- Text excerpt
----------
The Moral Foreign Policy of Jimmy Carter

http://journals.aol.com/, March 13, 2007

 

If anyone is capable of commenting on President Bush's morally simple picture of foreign relations, it's Jimmy Carter. Like Mr. Bush, Mr. Carter wore his faith as a born again Christian on his sleeve while in office. Unlike Bush, Carter put his Christian values to work making peace and helping to feed and clothe the world's poor, a practice he has continued to do out of office and around the world.

While Dubya's early foreign policy was about inviting the presidents of Mexico and Russia to an outdoor barbecue, Jimmy Carter successfully negotiated a lasting peace between Egypt and Israel in the first Camp David Accord, negotiated arms control with the Soviets and a peaceful end to the conflict over the Panama Canal. If the terrible events of 9/11 hadn't occurred, Mr. Bush would still be blissfully ignorant of the leader of Pakistan's name and America would be going its own unilateralist way, oblivious to the forces slowly marshaling against it.

If Carter's successors had adopted his idealistic foreign policy politics and his self-sufficient energy policies, 9/11 might never have happened. Carter chose negotiation over conflict, and the exporting of America's democratic values as foreign policy instead of choosing to arm "the enemy of my enemy," and worked to achieve America's energy independence from the OPEC Cartel.

Carter came from a family of dirt poor farmers, the first in his family to be college-educated. He had no silver spoon, no political dynasty, and no Hollywood good looks or career to vault him into politics. By force of will and intellect, Carter attended and graduated the Naval Academy, graduating near the top of his class.

He served his country in nuclear submarines until his father's illness led him to return to Plains to take over the family farm. Carter earned just $200 in his first harvest, but turned his father's farm into a profitable business that bought and shelled peanuts from neighboring farms. As Georgia's governor, Carter turned 300 inefficient state departments into 22 superagencies.
----------
- Excerpted data
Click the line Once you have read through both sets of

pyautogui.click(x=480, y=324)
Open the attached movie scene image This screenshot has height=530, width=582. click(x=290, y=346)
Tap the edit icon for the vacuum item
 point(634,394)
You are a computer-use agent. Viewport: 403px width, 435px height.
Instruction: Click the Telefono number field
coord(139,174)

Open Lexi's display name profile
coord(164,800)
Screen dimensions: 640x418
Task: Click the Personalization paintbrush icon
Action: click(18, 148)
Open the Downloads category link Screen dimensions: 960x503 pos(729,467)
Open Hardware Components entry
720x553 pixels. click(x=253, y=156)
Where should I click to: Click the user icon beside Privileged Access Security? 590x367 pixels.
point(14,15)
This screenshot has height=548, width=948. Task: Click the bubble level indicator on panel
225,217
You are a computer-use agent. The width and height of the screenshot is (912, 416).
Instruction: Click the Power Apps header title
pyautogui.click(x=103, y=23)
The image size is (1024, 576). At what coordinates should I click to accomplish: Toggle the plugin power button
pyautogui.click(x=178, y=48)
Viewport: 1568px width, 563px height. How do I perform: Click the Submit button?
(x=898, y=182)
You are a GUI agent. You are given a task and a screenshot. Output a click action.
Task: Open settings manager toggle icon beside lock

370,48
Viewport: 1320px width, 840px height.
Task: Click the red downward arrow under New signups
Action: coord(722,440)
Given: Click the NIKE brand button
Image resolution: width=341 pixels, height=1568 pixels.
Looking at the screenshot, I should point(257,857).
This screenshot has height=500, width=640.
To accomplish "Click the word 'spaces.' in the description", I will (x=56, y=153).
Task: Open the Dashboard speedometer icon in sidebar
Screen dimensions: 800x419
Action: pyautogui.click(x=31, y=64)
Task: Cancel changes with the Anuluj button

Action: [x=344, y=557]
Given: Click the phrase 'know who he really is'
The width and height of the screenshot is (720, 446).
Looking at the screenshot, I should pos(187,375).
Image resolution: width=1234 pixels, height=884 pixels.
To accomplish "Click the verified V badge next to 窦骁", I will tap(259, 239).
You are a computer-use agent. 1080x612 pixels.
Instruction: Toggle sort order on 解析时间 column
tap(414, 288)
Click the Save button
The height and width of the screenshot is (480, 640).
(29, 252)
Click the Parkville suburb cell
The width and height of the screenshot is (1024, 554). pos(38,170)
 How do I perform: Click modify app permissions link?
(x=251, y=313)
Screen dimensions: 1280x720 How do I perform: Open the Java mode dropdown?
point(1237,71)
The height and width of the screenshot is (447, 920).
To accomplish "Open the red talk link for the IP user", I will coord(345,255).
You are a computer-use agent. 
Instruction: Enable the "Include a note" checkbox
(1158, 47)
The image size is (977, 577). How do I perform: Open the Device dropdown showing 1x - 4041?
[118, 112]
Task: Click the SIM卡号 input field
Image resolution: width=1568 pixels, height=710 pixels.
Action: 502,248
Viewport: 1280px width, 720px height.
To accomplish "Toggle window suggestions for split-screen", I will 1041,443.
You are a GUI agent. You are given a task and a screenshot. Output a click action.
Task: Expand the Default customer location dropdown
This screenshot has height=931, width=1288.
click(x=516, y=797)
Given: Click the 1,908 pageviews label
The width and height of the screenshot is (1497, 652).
----------
- Required actions
**A.** According to the Jimmy Carter article, how much did Carter earn in his first harvest?
**B.** Carry the Jimmy Carter article forward, beginning right after its final sentence.
The items have no connection to the Jimmy Carter article.

- Answers given
**A.** $200.

**B.**
As president, Carter found himself the political outsider, distrusted as too liberal by Southern Democrats and too conservative by Northern Democrats who controlled Congress. Yet despite their lack of support, he kept a balanced budget and a tight economic ship at time when the economy faced the twin disasters of economic inflation and stagnation--the "stagflation" unique to this period of American economic history. Facing political opposition, the technocratic Carter founded the departments of Education and Energy, departments Republicans have always complained about but never dared eliminate.

Facing the expansion of OPEC and the loss of Iran as a US ally, Carter recognized that US energy self-sufficiency was a key element in any effort to prevent the use of oil as an economic weapon against America. The Energy Department he organized dedicated itself to exploring the increase of coal, nuclear, solar and domestic sources of oil and oil shale with the goal of making America energy independent. He broke a long-standing government policy by removing price controls over domestic oil and gas.

Unfortunately, the bulk of Carter's energy programs were gutted by the Reagan and Bush administrations, who preferred to import cheaper foreign oil -- and station US forces in the Middle East to guarantee its flow.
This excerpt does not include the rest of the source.